- [Material shown]
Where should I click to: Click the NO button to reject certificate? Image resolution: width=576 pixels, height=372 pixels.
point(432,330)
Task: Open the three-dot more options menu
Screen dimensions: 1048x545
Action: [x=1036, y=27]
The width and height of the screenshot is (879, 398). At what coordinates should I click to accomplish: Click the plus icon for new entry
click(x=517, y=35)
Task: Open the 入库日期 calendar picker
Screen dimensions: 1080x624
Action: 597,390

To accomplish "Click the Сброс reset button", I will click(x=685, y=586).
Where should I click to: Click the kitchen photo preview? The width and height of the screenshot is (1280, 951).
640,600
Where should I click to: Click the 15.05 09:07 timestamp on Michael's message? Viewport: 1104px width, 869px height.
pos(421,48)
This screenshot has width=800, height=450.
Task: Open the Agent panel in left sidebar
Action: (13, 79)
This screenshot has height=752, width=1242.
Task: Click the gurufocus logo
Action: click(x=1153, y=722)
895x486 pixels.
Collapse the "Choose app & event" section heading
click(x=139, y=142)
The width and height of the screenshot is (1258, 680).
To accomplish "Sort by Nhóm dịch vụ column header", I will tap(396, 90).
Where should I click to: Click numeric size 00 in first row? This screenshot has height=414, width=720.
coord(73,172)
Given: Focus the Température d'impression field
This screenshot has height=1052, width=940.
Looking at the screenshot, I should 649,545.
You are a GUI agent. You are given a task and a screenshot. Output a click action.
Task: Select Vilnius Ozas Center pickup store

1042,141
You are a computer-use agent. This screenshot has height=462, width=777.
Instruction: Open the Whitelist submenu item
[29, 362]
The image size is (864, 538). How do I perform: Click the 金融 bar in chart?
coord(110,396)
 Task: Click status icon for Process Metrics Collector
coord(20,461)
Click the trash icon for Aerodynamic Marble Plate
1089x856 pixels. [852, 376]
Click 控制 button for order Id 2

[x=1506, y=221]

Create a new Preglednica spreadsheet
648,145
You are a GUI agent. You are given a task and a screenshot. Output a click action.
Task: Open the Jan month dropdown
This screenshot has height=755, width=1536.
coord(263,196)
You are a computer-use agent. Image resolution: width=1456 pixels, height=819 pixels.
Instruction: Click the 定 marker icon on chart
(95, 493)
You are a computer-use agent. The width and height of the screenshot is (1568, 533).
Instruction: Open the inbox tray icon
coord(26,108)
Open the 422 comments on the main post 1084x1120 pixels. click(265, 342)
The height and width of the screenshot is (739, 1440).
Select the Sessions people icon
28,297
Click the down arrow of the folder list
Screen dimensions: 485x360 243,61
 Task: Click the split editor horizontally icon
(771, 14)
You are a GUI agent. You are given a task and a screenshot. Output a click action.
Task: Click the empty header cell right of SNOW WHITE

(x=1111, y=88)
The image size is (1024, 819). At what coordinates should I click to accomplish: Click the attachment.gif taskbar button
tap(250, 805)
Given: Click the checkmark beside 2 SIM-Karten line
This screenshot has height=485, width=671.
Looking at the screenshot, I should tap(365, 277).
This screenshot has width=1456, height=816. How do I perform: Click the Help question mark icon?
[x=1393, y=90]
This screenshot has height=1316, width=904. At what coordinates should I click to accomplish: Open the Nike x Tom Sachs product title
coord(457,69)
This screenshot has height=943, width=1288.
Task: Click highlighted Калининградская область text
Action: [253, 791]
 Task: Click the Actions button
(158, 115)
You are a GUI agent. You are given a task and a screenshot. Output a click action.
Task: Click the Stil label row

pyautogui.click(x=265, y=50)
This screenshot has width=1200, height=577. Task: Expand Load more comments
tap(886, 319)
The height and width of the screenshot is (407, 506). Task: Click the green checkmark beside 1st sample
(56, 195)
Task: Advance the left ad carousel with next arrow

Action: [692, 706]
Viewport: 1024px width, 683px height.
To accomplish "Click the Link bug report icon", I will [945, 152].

- [Exercise directions] The whole listing needs copying. Write it out exactly.

- [Answer below]
Where should I click to: Click the NO button to reject certificate? Image resolution: width=576 pixels, height=372 pixels.
point(432,330)
Task: Open the three-dot more options menu
Screen dimensions: 1048x545
Action: [x=1036, y=27]
The width and height of the screenshot is (879, 398). At what coordinates should I click to accomplish: Click the plus icon for new entry
click(x=517, y=35)
Task: Open the 入库日期 calendar picker
Screen dimensions: 1080x624
Action: 597,390

To accomplish "Click the Сброс reset button", I will click(x=685, y=586).
Where should I click to: Click the kitchen photo preview? The width and height of the screenshot is (1280, 951).
640,600
Where should I click to: Click the 15.05 09:07 timestamp on Michael's message? Viewport: 1104px width, 869px height.
pos(421,48)
This screenshot has width=800, height=450.
Task: Open the Agent panel in left sidebar
Action: (13, 79)
This screenshot has height=752, width=1242.
Task: Click the gurufocus logo
Action: click(x=1153, y=722)
895x486 pixels.
Collapse the "Choose app & event" section heading
click(x=139, y=142)
The width and height of the screenshot is (1258, 680).
To accomplish "Sort by Nhóm dịch vụ column header", I will tap(396, 90).
Where should I click to: Click numeric size 00 in first row? This screenshot has height=414, width=720.
coord(73,172)
Given: Focus the Température d'impression field
This screenshot has height=1052, width=940.
Looking at the screenshot, I should 649,545.
You are a GUI agent. You are given a task and a screenshot. Output a click action.
Task: Select Vilnius Ozas Center pickup store

1042,141
You are a computer-use agent. This screenshot has height=462, width=777.
Instruction: Open the Whitelist submenu item
[29, 362]
The image size is (864, 538). How do I perform: Click the 金融 bar in chart?
coord(110,396)
 Task: Click status icon for Process Metrics Collector
coord(20,461)
Click the trash icon for Aerodynamic Marble Plate
1089x856 pixels. [852, 376]
Click 控制 button for order Id 2

[x=1506, y=221]

Create a new Preglednica spreadsheet
648,145
You are a GUI agent. You are given a task and a screenshot. Output a click action.
Task: Open the Jan month dropdown
This screenshot has height=755, width=1536.
coord(263,196)
You are a computer-use agent. Image resolution: width=1456 pixels, height=819 pixels.
Instruction: Click the 定 marker icon on chart
(95, 493)
You are a computer-use agent. The width and height of the screenshot is (1568, 533).
Instruction: Open the inbox tray icon
coord(26,108)
Open the 422 comments on the main post 1084x1120 pixels. click(265, 342)
The height and width of the screenshot is (739, 1440).
Select the Sessions people icon
28,297
Click the down arrow of the folder list
Screen dimensions: 485x360 243,61
 Task: Click the split editor horizontally icon
(771, 14)
You are a GUI agent. You are given a task and a screenshot. Output a click action.
Task: Click the empty header cell right of SNOW WHITE

(x=1111, y=88)
The image size is (1024, 819). At what coordinates should I click to accomplish: Click the attachment.gif taskbar button
tap(250, 805)
Given: Click the checkmark beside 2 SIM-Karten line
This screenshot has height=485, width=671.
Looking at the screenshot, I should tap(365, 277).
This screenshot has width=1456, height=816. How do I perform: Click the Help question mark icon?
[x=1393, y=90]
This screenshot has height=1316, width=904. At what coordinates should I click to accomplish: Open the Nike x Tom Sachs product title
coord(457,69)
This screenshot has height=943, width=1288.
Task: Click highlighted Калининградская область text
Action: [253, 791]
 Task: Click the Actions button
(158, 115)
You are a GUI agent. You are given a task and a screenshot. Output a click action.
Task: Click the Stil label row

pyautogui.click(x=265, y=50)
This screenshot has width=1200, height=577. Task: Expand Load more comments
tap(886, 319)
The height and width of the screenshot is (407, 506). Task: Click the green checkmark beside 1st sample
(56, 195)
Task: Advance the left ad carousel with next arrow

Action: [692, 706]
Viewport: 1024px width, 683px height.
To accomplish "Click the Link bug report icon", I will [945, 152].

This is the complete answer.